E. Munshya, LLB (Hons), M.Div.
The President of the Republic of Zambia, Michael Chilufya Sata has died. He died in a London hospital on 28 October 2014. Sata died the same week that the nation was celebrating 50 years of independence from Great Britain. The question grappling the nation right now is whether the nation’s Vice-President Guy Lindsay Scott satisfies the constitution to be an Acting President for 90-days before calling a special election to replace Michael Sata. The complication with Guy Scott is that his father and mother are Scottish. In fact, Guy Scott is perhaps the only white Vice-President across the African continent. According to the Zambian constitution, one can only satisfy the constitutional requirements to be a presidential candidate if both parents of the candidate are “Zambian by birth or descent”. There are two sides to this issue: those who argue that Scott does not satisfy this requirement and those who argue that he does. In order to shade light on this issue, I must begin with some boring yet important stuff.

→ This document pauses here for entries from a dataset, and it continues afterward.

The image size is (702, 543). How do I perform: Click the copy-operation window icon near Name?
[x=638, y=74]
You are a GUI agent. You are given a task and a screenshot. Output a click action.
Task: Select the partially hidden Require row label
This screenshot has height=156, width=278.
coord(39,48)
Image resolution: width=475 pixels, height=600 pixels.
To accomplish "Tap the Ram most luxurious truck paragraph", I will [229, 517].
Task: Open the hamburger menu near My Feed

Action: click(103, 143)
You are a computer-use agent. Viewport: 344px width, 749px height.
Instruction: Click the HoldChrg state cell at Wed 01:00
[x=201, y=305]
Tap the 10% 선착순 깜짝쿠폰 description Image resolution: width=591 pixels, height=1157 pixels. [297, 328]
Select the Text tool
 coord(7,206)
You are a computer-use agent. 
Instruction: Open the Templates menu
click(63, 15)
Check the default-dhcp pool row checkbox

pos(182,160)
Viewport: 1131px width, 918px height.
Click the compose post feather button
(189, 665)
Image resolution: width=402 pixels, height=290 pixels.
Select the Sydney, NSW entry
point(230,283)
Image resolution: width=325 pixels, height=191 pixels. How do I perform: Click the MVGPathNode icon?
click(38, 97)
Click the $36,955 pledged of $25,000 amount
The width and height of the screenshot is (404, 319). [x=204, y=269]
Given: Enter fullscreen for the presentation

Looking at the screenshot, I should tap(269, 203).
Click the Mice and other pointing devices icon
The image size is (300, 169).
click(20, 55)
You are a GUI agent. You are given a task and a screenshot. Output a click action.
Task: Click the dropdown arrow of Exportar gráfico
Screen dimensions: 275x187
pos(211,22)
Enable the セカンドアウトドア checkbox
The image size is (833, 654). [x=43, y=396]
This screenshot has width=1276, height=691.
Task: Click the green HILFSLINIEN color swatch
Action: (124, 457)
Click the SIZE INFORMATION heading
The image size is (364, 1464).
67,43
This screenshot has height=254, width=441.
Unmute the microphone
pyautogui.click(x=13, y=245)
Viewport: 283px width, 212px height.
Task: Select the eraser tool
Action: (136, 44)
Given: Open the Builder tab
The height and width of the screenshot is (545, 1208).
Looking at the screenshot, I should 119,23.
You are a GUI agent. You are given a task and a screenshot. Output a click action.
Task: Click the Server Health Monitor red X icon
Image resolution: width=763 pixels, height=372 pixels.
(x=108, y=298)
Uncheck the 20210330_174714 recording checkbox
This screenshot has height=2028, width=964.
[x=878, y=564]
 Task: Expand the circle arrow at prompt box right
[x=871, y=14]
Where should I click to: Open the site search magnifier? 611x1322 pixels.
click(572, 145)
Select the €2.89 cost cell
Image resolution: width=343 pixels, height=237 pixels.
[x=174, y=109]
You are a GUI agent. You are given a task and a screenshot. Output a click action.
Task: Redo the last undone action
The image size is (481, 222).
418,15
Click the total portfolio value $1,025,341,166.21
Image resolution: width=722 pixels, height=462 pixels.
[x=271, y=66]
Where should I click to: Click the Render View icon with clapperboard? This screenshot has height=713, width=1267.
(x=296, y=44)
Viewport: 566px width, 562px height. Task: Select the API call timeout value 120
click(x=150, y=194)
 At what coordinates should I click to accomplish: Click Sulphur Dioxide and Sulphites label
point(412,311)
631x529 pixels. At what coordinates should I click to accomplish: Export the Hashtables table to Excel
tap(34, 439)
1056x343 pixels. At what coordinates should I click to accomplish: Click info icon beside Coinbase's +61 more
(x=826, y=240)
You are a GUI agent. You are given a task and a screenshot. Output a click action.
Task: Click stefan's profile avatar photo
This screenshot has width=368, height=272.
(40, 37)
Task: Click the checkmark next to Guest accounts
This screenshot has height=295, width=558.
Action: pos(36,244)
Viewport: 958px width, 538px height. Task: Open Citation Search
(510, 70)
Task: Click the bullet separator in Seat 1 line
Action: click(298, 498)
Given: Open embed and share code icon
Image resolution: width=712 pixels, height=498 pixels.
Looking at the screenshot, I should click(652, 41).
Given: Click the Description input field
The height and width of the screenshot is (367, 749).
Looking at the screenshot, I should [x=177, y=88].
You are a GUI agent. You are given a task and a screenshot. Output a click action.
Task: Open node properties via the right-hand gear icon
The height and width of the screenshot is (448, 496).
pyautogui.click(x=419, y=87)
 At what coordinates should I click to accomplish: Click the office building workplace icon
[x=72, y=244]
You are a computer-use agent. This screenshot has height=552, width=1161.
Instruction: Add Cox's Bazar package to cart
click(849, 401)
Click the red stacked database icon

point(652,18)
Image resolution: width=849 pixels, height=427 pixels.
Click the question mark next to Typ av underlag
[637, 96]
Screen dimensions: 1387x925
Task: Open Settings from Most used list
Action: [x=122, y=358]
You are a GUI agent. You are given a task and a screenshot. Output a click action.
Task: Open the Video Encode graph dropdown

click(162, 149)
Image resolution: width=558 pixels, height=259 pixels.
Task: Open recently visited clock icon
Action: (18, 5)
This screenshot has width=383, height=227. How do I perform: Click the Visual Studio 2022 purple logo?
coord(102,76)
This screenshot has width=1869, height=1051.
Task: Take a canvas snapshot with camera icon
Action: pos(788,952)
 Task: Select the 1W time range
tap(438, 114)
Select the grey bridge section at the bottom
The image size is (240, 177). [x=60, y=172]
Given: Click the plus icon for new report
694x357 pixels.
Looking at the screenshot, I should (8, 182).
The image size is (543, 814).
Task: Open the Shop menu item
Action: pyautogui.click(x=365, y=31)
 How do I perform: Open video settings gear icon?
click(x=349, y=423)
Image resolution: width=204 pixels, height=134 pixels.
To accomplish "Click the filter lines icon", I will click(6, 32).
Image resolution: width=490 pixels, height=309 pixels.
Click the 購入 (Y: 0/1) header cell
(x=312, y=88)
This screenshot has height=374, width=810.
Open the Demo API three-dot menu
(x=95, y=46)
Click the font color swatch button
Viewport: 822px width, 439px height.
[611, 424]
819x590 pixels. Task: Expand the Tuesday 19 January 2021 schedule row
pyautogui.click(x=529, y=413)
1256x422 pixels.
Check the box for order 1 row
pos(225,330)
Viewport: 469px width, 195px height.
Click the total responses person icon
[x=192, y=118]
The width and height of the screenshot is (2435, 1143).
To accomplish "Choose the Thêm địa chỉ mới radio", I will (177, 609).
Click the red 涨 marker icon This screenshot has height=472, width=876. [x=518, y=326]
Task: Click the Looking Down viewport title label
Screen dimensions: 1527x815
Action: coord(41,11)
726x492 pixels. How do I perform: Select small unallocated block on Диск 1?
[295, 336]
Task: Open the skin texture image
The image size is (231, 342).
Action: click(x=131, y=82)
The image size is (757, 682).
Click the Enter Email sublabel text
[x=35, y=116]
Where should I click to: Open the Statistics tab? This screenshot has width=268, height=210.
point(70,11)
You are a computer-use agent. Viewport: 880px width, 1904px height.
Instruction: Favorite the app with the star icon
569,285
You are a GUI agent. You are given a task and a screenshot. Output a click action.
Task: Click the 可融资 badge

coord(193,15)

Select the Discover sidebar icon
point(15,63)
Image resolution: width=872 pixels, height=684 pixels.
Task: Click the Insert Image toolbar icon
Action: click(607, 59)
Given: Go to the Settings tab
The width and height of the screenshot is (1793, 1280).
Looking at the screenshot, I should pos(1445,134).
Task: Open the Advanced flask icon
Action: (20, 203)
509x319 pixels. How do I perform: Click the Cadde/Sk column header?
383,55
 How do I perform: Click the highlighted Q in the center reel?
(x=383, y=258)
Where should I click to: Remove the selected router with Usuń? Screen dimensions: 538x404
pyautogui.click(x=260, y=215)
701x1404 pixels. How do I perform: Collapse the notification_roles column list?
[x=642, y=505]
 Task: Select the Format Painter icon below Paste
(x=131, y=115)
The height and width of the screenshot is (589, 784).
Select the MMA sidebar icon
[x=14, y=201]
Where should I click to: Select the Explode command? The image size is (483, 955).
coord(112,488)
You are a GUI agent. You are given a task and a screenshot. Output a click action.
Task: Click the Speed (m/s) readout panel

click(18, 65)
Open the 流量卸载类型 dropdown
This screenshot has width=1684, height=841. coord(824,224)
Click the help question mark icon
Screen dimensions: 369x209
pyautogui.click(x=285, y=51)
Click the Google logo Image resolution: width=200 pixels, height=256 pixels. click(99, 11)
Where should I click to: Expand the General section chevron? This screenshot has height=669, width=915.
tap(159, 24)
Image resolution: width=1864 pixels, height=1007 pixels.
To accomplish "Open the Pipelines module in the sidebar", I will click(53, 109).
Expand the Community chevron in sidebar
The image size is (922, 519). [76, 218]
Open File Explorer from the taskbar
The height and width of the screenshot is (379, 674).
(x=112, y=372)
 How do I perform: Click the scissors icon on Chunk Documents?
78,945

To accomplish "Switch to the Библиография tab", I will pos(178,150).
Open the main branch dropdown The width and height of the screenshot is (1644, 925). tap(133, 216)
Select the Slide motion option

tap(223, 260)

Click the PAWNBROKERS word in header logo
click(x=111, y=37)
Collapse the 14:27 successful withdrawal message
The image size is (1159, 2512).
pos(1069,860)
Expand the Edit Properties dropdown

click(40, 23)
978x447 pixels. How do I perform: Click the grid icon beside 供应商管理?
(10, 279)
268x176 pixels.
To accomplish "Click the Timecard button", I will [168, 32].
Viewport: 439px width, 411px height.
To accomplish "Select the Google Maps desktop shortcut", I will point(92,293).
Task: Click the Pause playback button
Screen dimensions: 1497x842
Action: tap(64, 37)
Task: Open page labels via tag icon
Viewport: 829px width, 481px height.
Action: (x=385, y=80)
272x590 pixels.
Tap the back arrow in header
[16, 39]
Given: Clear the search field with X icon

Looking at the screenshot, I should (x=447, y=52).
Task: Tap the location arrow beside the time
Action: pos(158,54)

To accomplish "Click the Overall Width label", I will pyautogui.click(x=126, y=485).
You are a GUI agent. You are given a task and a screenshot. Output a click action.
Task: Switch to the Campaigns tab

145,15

According to both the written and unwritten principles of the Zambian constitution, the Supreme Court and the High Court of Zambia are the primary interpreters of the constitution of Zambia. This means that if there is any ambiguity in the constitution we should look to the court’s interpretation for guidance. In this constitutional set-up, the written constitution of Zambia and the ruling of the courts of law, together comprise what we should refer to as “constitutional law”. Constitutional law seldom refers to the text of the constitution alone. In most cases, the constitution is sometimes vague and some concepts such as “parent” or “Zambia” need further illumination and explanation. According to stare decisis, courts are supposed to follow the precedence set by the higher court in a hierarchy. Of principal importance in our judicial system is the idea that the courts of law do in fact play a huge role in interpreting the law and their rulings become binding. In stare decisis, if the ratio decidendi of one case can sufficiently be applied to another case, we have the obligation to follow the ruling of the precedent. With these boring principles in mind we can now turn back to the Guy Scott issue.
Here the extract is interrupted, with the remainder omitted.